• **Goal**
Filter the records below, keeping each line that contains the string "pixels". Matching is case-sensitive.

Data items
##########

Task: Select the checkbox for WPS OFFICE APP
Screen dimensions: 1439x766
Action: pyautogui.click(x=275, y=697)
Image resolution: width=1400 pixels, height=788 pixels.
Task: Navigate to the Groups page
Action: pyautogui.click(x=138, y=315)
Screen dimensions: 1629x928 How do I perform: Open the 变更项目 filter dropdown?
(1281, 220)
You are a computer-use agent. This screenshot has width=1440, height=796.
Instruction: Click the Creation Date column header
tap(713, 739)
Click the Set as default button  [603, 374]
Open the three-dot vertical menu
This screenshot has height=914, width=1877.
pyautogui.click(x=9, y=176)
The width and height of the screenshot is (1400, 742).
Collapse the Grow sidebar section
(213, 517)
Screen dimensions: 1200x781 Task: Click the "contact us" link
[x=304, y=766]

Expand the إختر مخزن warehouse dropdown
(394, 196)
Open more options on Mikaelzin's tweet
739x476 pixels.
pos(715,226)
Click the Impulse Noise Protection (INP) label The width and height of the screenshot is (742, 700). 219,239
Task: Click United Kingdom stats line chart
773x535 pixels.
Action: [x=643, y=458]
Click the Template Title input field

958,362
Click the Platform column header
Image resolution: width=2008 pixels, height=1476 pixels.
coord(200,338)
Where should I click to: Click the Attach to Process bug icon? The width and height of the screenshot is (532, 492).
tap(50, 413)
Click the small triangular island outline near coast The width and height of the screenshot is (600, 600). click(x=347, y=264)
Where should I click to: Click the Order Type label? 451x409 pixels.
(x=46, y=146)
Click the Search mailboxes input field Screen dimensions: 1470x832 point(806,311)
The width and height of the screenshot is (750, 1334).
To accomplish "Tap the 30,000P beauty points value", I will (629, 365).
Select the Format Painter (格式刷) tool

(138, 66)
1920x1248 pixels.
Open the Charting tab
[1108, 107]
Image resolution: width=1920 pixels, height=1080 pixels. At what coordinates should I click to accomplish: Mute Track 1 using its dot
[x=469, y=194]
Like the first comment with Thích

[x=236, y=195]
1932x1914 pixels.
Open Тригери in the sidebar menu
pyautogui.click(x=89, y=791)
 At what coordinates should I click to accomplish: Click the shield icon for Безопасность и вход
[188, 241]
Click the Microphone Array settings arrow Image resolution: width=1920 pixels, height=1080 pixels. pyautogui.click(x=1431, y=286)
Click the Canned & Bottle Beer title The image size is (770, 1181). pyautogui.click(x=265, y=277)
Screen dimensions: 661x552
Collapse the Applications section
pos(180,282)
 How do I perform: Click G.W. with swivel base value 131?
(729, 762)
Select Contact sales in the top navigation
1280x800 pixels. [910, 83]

##########

• **The result**
Image resolution: width=1400 pixels, height=788 pixels.
739x476 pixels.
773x535 pixels.
Image resolution: width=2008 pixels, height=1476 pixels.
Where should I click to: Click the Order Type label? 451x409 pixels.
1920x1248 pixels.
Image resolution: width=1920 pixels, height=1080 pixels. At what coordinates should I click to accomplish: Mute Track 1 using its dot
1932x1914 pixels.
Click the Microphone Array settings arrow Image resolution: width=1920 pixels, height=1080 pixels. pyautogui.click(x=1431, y=286)
1280x800 pixels. [910, 83]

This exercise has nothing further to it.